Goldberg's technical analysis of a real, long-running threat. Atomic indicators rotate per campaign — see references for canonical and current detail.
Overview
QakBot began as a banking trojan and matured into a modular access platform: a resilient foothold that harvests credentials, moves laterally, and — most consequentially — stages follow-on ransomware. For years it was a primary on-ramp for major ransomware affiliates.
Delivery
QakBot was an early and agile adopter of new lures. It abused hijacked email threads for credibility, and as Microsoft tightened macro execution it pivoted quickly — to OneNote attachments in early 2023, then to PDF and HTML droppers that fetched later stages. That adaptability is a hallmark.
Technical traits
- Multi-stage, multi-process design with process injection to hide in legitimate processes.
- Detection evasion, privilege escalation, and registry/scheduled-task persistence.
- Keylogging, backdoor control, and credential/email theft; C2 over a rotating IP set.

··········

▸ **Requirement**: Pick up the QakBot analysis after its last line and carry it forward in the same style. The records that come next have nothing to do with the QakBot text.

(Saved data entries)

··········

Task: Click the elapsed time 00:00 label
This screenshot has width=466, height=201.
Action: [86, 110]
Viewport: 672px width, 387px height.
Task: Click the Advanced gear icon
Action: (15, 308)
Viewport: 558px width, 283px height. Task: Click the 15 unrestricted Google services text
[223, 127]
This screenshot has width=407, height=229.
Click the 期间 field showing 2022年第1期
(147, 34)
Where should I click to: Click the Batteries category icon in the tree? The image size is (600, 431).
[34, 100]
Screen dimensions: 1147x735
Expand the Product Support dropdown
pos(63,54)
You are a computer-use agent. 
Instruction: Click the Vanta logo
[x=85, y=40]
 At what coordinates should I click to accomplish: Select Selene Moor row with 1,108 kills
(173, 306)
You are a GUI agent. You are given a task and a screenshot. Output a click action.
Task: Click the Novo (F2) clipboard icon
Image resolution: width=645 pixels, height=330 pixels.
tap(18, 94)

··········

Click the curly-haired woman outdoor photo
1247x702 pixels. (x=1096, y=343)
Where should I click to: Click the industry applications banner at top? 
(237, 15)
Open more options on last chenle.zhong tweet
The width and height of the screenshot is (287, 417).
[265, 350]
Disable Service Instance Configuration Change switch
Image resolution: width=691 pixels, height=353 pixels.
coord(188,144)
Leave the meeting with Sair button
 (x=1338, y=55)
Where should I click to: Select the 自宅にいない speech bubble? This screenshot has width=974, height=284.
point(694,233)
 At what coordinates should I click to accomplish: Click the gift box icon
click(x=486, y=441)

··········

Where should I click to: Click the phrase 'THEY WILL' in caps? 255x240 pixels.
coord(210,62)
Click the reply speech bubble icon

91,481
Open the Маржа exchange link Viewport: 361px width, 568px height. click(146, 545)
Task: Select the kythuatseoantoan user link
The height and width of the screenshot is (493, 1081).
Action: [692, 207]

··········

▸ **Task output**:
The 2023 takedown — and after
In August 2023 a multinational operation dismantled QakBot's infrastructure, identifying and remediating 700,000+ infected devices and seizing $8.6M. It was a genuine win — but by December 2023 low-volume Qbot campaigns reappeared, a reminder that infrastructure seizures degrade rather than end resilient operations.
Detection
- Office/mail clients spawning script hosts or opening OneNote/HTML droppers that reach out to the internet.
- Injection into legitimate processes (e.g.,
wermgr.exe) followed by beaconing. - Scheduled-task persistence created shortly after document execution.
Remediation
- Because QakBot stages ransomware, treat any confirmed infection as a potential precursor to encryption — respond fast and assume lateral movement.
- Isolate, hunt for injected processes and persistence, rotate credentials, reimage.